I have already indicated, and will now reiterate, that the means for a reconciliation between Karen and me are not hard to find. As potentially helpful intermediaries we have Dr Ian Shelton and his wife Dr (Mrs) Tuba Shelton.

We also have the local newspaper editor Ms Marney Beck. I have already noted on this blog that Ms Beck has herself, helpfully, called for a reconciliation.

And perhaps above all we have the legally trained, patient Ward Six Councillor, Mr Godwin Chan.

We do not have to get a reconciliation in place this week. We should, however, achieve it in time for the September reconvening of Town Council.

DDO&P will be prominent on the agenda then, and many of us (I included) are liable to be stepping up to the podium microphone.
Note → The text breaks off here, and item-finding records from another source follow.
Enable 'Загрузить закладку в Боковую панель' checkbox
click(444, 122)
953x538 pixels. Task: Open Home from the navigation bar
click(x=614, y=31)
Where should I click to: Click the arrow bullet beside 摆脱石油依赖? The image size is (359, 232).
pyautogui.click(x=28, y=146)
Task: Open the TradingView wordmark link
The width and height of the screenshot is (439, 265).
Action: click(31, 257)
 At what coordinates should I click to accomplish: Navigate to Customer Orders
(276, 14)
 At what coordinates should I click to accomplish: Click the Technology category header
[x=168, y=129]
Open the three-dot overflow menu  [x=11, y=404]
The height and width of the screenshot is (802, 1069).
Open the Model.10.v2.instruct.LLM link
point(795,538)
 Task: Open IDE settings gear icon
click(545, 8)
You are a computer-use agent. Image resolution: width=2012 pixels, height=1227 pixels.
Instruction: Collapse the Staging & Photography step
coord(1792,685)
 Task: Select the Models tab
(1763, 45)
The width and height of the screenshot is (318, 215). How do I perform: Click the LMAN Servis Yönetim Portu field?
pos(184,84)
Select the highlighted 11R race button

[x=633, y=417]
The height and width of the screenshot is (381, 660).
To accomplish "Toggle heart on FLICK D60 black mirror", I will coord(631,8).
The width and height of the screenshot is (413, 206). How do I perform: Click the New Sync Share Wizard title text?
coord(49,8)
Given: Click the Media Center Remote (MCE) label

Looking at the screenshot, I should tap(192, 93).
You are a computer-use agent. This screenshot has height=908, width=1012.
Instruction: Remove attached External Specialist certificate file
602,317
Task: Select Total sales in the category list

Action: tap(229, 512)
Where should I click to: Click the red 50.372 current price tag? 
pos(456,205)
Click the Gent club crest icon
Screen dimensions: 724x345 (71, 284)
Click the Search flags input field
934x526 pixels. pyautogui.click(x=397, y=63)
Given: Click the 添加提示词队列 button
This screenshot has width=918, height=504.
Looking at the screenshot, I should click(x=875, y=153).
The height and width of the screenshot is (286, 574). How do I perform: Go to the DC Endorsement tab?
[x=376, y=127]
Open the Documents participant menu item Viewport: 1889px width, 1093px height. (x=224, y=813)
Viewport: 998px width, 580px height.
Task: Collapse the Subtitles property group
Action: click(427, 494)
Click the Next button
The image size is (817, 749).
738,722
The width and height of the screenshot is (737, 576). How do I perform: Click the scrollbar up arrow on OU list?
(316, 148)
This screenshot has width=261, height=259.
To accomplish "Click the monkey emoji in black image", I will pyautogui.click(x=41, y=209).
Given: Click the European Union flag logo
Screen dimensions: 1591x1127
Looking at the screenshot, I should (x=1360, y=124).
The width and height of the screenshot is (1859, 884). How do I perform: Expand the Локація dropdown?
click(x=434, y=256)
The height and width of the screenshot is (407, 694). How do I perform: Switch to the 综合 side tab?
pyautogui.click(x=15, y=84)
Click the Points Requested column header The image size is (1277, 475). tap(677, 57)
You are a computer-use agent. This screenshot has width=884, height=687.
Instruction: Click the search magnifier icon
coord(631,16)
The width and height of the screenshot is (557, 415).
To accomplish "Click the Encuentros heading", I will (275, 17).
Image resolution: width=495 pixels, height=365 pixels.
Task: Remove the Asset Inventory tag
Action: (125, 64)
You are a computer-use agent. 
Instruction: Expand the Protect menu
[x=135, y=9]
Still more importantly, the Town is liable be embarking on DDO&P problem-analysis work of some kind in September, even outside the Council chamber. It is important that this work proceed in a tranquil atmosphere, with all relevant Town residents correctly engaged, and speaking easily and freely in the appropriate committee room(s) with all relevant Town Councillors, as people welcome to the municipal table. (If relevant residents get shunned by the Town, then further problems arise: here, it will then be said, is a municipality playing favourites, contrary to the Municipal Code or cognate legal instruments.)

If a reconciliation cannot be effected, it would be appropriate for Karen to excuse herself from that impending September work on the DDO&P file. But such a process of self-recusation would weaken our Council, since it would cause Karen to be perceived as a poor team player, willing to harbour grudges.

Councillor Chan, and others: can you help now?